REQUIREMENTS - Extract the following lines and reproduce them without any change, starting at the line that contains "You are a GUI" and ending at the line that contains "Where should I click to: Click the Кухня", with both of those lines included.

Data extracted from a collection
▬▬▬▬▬▬▬▬▬▬

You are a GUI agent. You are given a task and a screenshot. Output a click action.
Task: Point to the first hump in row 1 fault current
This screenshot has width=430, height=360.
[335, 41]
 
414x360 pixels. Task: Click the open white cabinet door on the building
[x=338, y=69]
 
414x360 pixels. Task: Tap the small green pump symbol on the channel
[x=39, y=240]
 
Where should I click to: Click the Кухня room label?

▬▬▬▬▬▬▬▬▬▬

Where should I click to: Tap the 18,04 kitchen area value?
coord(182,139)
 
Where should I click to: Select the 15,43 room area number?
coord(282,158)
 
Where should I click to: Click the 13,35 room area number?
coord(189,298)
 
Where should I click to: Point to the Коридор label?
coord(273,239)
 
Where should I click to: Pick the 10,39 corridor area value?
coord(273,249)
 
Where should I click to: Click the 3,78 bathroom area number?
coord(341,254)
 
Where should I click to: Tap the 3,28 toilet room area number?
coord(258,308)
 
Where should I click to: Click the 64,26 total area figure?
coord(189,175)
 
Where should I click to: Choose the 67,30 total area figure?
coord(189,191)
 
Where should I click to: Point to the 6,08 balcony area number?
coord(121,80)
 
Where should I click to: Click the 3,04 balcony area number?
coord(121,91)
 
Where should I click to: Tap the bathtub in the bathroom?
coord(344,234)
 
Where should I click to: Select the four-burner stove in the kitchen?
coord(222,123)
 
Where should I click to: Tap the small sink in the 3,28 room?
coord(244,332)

▬▬▬▬▬▬▬▬▬▬

TASK ANSWER -
You are a GUI agent. You are given a task and a screenshot. Output a click action.
Task: Point to the first hump in row 1 fault current
This screenshot has width=430, height=360.
[335, 41]
 
414x360 pixels. Task: Click the open white cabinet door on the building
[x=338, y=69]
 
414x360 pixels. Task: Tap the small green pump symbol on the channel
[x=39, y=240]
 
Where should I click to: Click the Кухня room label?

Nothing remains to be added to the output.